PROBLEM DETAILS: Write out exactly the lines of the entries below from the one holding "Anglican Diocese of" to the one holding "Есть (732, 1669)", inclusive, and leave out all other lines.
[Start of section]
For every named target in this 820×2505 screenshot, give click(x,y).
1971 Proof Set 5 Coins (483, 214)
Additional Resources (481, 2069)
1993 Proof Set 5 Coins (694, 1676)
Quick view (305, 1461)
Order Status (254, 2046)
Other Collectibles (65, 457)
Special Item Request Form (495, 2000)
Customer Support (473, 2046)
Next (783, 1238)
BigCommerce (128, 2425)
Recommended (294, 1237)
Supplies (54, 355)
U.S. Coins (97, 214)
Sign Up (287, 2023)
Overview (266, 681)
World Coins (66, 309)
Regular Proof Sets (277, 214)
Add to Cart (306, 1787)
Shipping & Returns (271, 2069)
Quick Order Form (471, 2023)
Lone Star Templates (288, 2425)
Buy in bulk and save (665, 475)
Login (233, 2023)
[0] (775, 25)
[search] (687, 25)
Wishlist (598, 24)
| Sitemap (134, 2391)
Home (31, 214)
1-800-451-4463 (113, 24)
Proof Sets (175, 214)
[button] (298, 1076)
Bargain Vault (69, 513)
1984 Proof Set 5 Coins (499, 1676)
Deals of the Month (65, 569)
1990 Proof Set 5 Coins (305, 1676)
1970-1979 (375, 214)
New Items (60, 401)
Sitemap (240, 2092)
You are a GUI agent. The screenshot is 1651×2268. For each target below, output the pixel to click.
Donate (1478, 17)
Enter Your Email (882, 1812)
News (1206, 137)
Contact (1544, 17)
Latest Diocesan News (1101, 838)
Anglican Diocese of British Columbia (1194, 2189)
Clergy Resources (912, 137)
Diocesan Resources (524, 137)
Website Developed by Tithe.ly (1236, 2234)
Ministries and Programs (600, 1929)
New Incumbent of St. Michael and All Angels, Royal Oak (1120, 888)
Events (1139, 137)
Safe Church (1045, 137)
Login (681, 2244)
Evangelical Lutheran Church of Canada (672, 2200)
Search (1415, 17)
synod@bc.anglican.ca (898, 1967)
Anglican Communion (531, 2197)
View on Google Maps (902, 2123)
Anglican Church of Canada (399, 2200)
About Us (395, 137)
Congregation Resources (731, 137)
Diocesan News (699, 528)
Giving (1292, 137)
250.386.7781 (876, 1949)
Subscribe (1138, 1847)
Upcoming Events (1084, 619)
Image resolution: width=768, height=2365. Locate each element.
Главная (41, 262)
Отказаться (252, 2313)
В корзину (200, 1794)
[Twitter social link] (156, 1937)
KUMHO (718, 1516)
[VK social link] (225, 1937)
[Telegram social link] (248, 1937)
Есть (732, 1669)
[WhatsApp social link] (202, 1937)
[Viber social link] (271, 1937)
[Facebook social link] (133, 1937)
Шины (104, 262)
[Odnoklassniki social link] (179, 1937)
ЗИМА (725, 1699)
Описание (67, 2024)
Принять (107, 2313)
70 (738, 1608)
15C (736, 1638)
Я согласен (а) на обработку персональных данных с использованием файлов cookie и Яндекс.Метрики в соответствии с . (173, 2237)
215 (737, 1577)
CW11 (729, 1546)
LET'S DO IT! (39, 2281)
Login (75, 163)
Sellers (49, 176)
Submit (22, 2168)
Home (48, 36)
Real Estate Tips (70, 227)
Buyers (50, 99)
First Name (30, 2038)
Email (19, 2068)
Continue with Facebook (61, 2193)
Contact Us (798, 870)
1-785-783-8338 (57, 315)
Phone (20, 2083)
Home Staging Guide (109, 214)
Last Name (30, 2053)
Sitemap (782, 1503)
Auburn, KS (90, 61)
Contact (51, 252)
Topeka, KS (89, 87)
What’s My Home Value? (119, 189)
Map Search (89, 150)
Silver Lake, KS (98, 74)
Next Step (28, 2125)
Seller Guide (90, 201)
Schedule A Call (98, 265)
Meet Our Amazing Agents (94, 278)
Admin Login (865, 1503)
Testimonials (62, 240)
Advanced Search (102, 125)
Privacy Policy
[End of section]
OUTPUT OF THE TASK:
Anglican Diocese of British Columbia (1194, 2189)
Clergy Resources (912, 137)
Diocesan Resources (524, 137)
Website Developed by Tithe.ly (1236, 2234)
Ministries and Programs (600, 1929)
New Incumbent of St. Michael and All Angels, Royal Oak (1120, 888)
Events (1139, 137)
Safe Church (1045, 137)
Login (681, 2244)
Evangelical Lutheran Church of Canada (672, 2200)
Search (1415, 17)
synod@bc.anglican.ca (898, 1967)
Anglican Communion (531, 2197)
View on Google Maps (902, 2123)
Anglican Church of Canada (399, 2200)
About Us (395, 137)
Congregation Resources (731, 137)
Diocesan News (699, 528)
Giving (1292, 137)
250.386.7781 (876, 1949)
Subscribe (1138, 1847)
Upcoming Events (1084, 619)
Image resolution: width=768, height=2365. Locate each element.
Главная (41, 262)
Отказаться (252, 2313)
В корзину (200, 1794)
[Twitter social link] (156, 1937)
KUMHO (718, 1516)
[VK social link] (225, 1937)
[Telegram social link] (248, 1937)
Есть (732, 1669)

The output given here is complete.